All six times, the captain denied his request, and said she needed to get permission.

Statements included in the incident report demonstrate she did not have the authority to actually act as the incident commander on the scene of the shooting.

Chief McNally wanted to deploy Rescue Task Force (RTF) teams that consisted of three paramedics and three to four officers to try and retrieve the wounded students who lay dying inside the 1200 building at Marjory Stoneman Douglas Middle School, according to the Miami Herald.

“The [BSO] incident commander advised me, ‘She would have to check,’” he wrote in the incident report detailing the day of the shooting. “After several minutes, I requested once again the need to deploy RTF elements into the scene to … initiate treatment as soon as possible. Once again, the incident commander expressed that she ‘would have to check before approving this request.’”
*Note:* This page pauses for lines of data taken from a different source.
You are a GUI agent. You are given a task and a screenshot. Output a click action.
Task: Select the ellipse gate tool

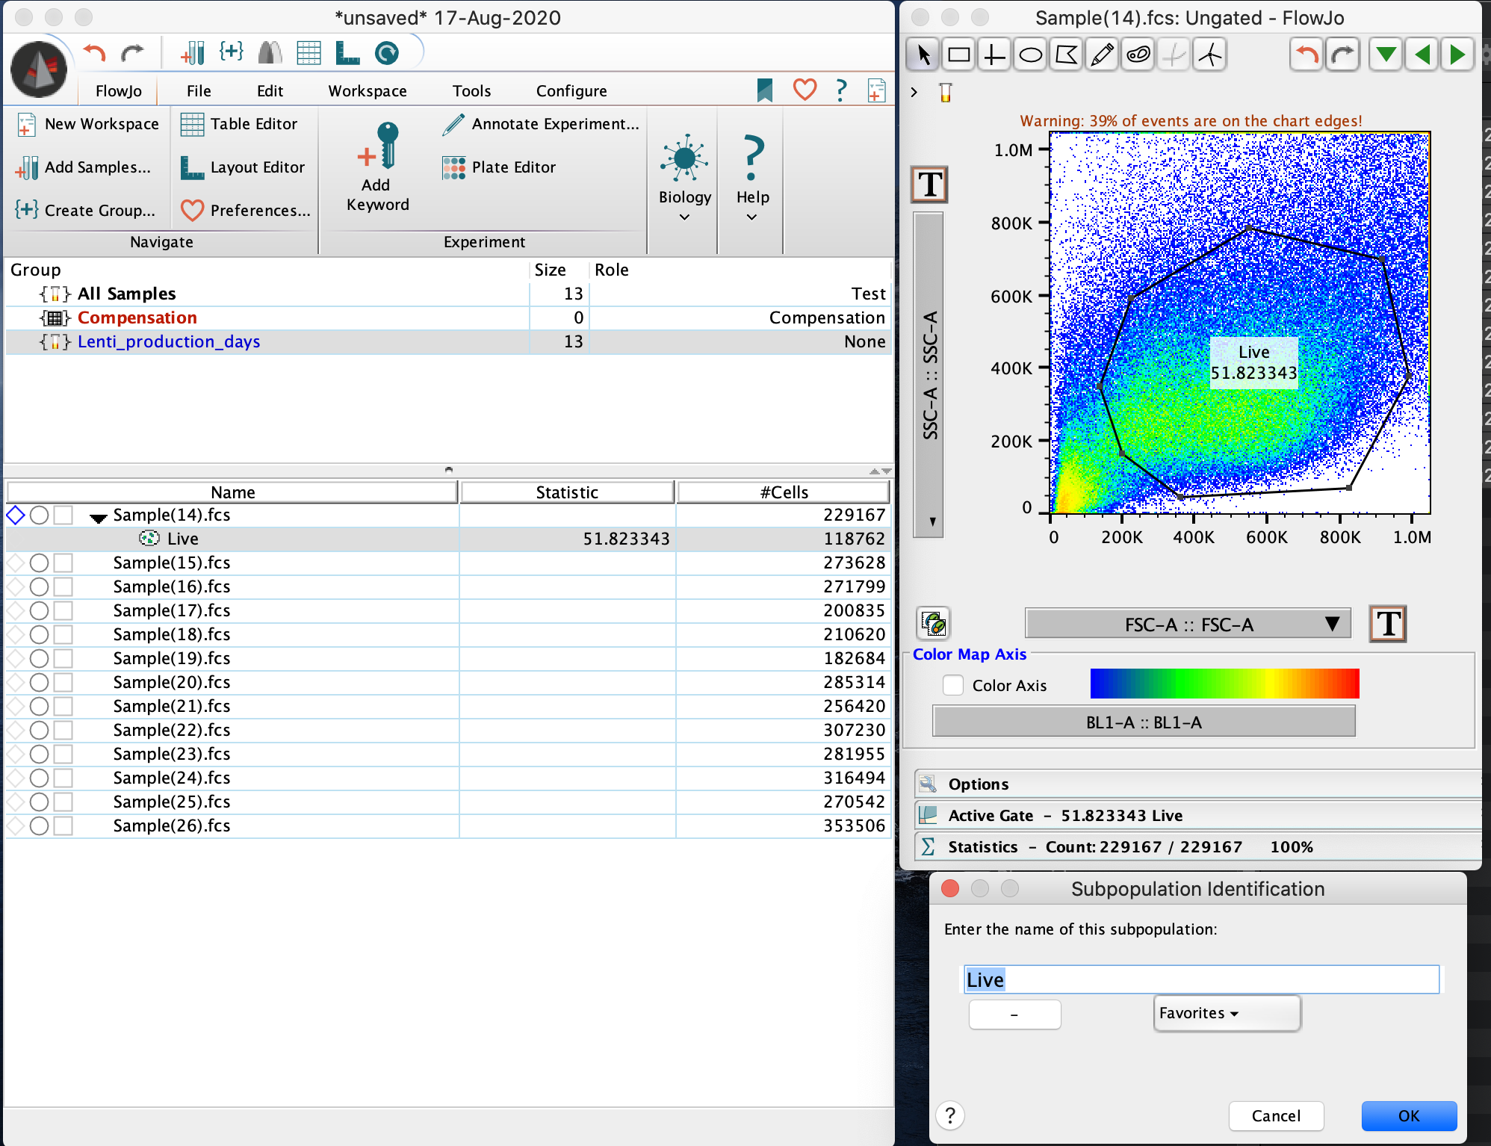click(x=1030, y=54)
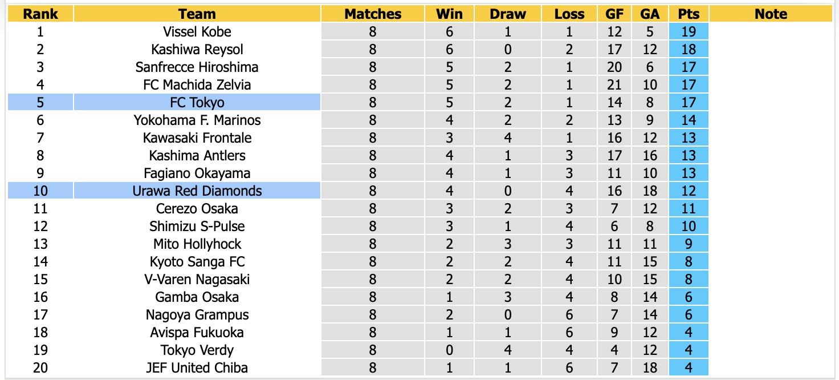Click the Matches column header
The image size is (839, 380).
(x=373, y=14)
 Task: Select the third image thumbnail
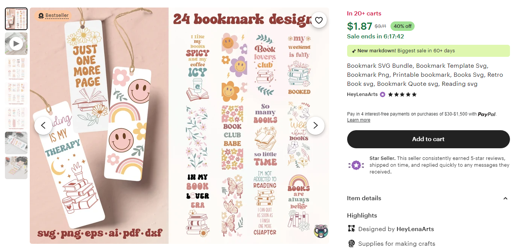(x=16, y=68)
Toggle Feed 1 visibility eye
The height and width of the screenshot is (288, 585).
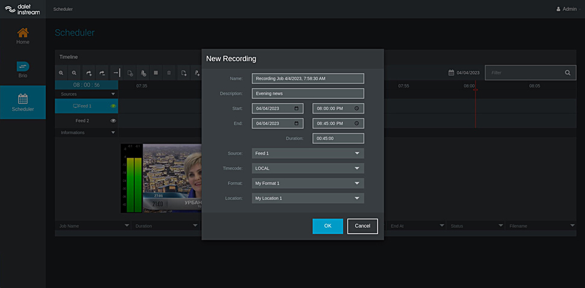point(113,106)
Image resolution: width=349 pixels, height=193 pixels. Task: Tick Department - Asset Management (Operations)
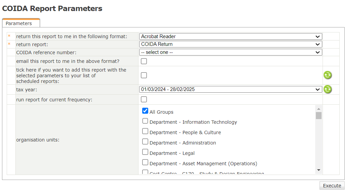point(145,163)
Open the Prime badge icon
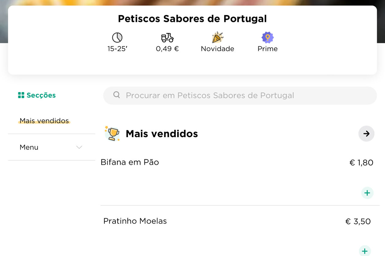This screenshot has width=385, height=256. [x=267, y=37]
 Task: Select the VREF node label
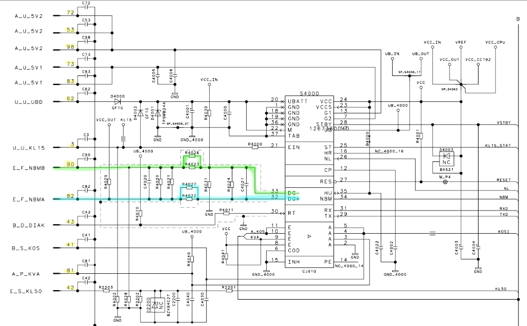[460, 42]
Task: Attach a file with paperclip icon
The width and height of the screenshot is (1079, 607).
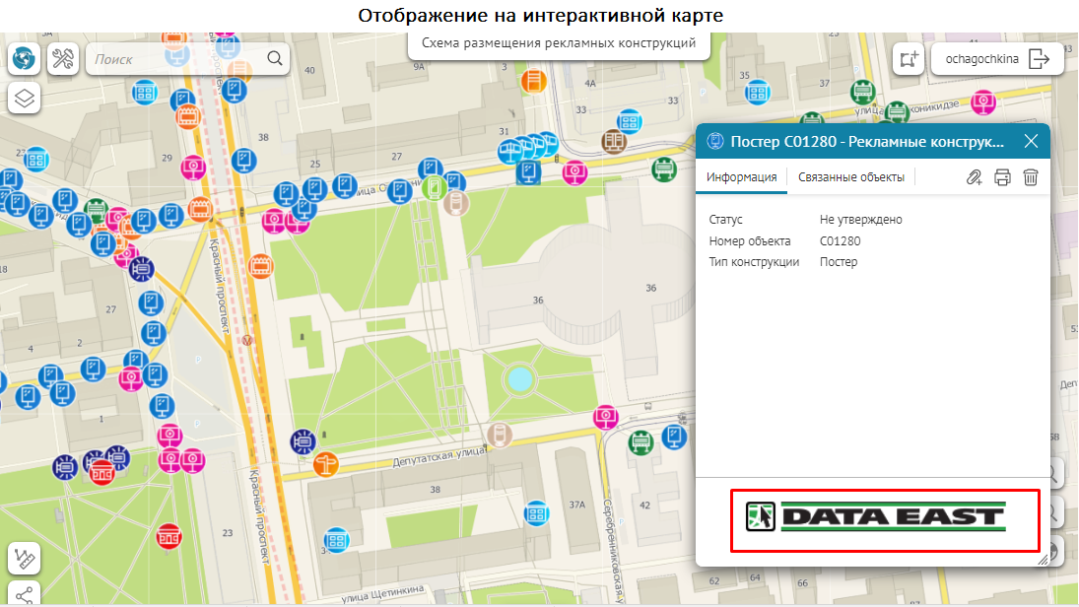Action: click(974, 177)
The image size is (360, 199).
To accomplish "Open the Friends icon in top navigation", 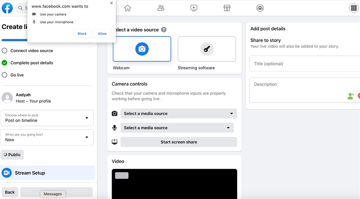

Capt. Jordan refused to allow Coral Springs paramedics, desperate to help, into the school building even after the shooter had been arrested a mile away from the school, the Miami Herald reported.

While it cannot be definitively known if lives would have been saved by allowing the RTF teams to enter, there were 34 gunshot victims inside the freshman building who were bleeding out quickly and needed medical attention as fast as possible.

RTF teams are trained to enter an “active shooter” situation before the suspect has been neutralized, by working in a team with law enforcement officers, the Miami Herald reported.

Instead of sending extra paramedics into the scene, police brought injured victims to a medical staging area hastily assembled nearby.

Chief McNally, in his report, claimed the Broward Sheriff’s Office (BSO) command post was “severely dysfunctional,” the Miami Herald reported.

“The command post was inundated with too many people and made it impossible to establish and function,” Chief McNally wrote.

By the time Capt. Jordan deemed the school building safe for medics to enter, they were no longer needed – all of the victims had either been evacuated by police, or they were dead, the Sun Sentinel reported.

Capt. Jordan, a 20-year veteran of the Fort Lauderdale Police Department, was overseeing the Broward Sheriff’s Office’s Civil Division prior to being placed in command of the Parkland district on Apr. 29, 2017.

Parkland city officials demanded that the captain be replaced in the wake of the school massacre, and she was transferred to the Broward Sheriff’s Office Department of Administration in June, agency spokesperson Veda Coleman-Wright told the Sun Sentinel in August.